Lacunicambarus dalyae: a new species of burrowing crayfish (Decapoda: Cambaridae) from the southeastern United States

The Ohio State University Museum of Biological Diversity, 1315 Kinnear Road, Columbus, Ohio 43212.
North Carolina Museum of Natural Sciences, Research Laboratory, 1671 Gold Star Drive, Raleigh, North Carolina 27669.
West Liberty University, Department of Natural Sciences and Mathematics, C.S.C. Box 139, West Liberty, West Virginia 26074
Crustacea polychromatus diogenes paintedhand mudbug devil crayfish jewel mudbug taxonomy systematics

Abstract

The Jewel Mudbug, Lacunicambarus dalyae sp. nov., is a large, colorful primary burrowing crayfish found in Alabama, Florida, Georgia, Mississippi and Tennessee.
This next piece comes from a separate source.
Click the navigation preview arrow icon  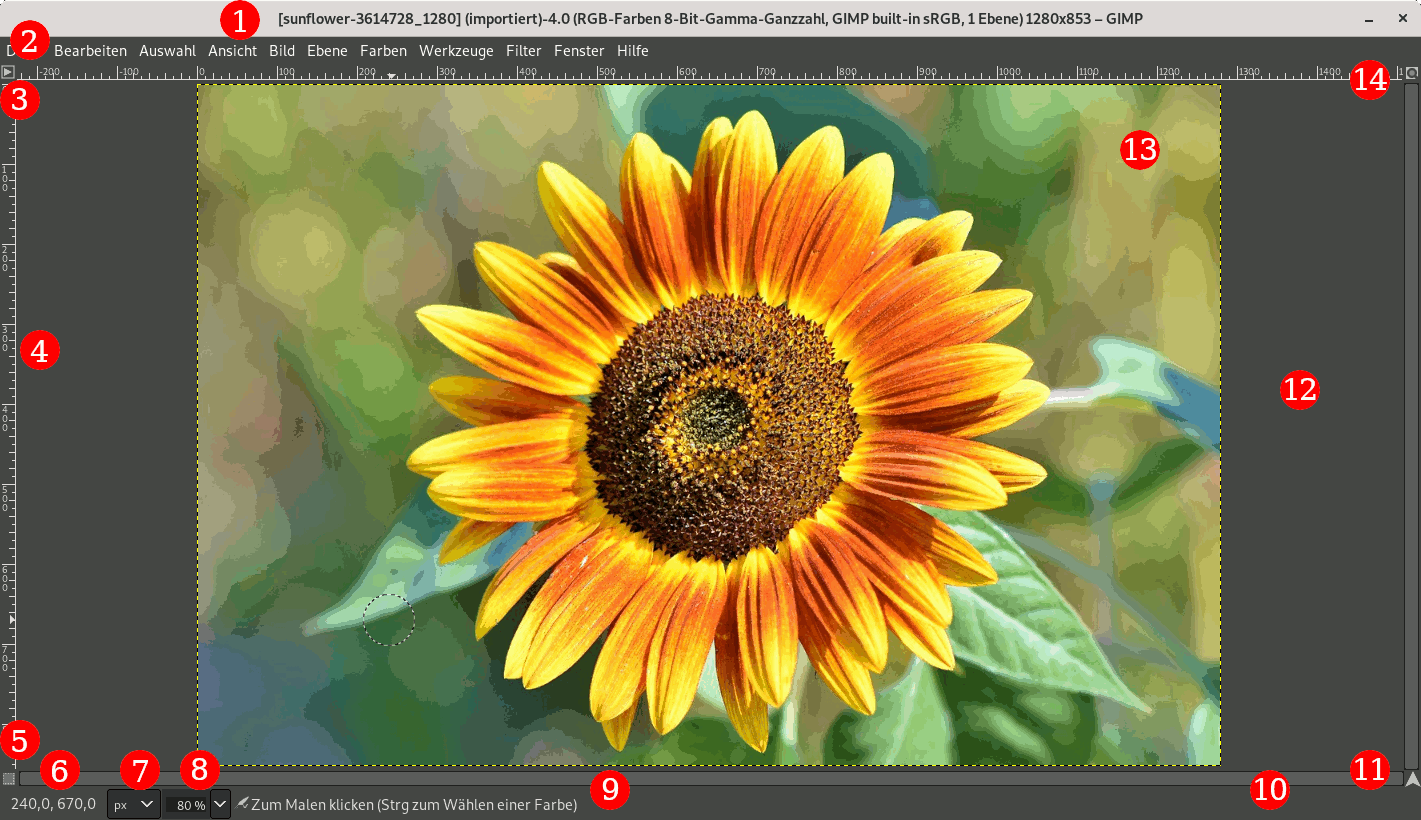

This species is most similar in appearance to the Paintedhand Mudbug, L. polychromatus, a species found across the Midwestern United States. The ranges of the two species overlap minimally, and they can be distinguished from each other based on several characters, the most notable of which is the much longer central projection of the gonopod in Form I and II males of L. dalyae sp. nov. relative to L. polychromatus. Like its congeners, L. dalyae sp. nov. is commonly found in burrows in the banks and floodplains of streams and is resilient to a moderate amount of anthropogenic habitat degradation, being occasionally collected from burrows in roadside ditches and urban lawns.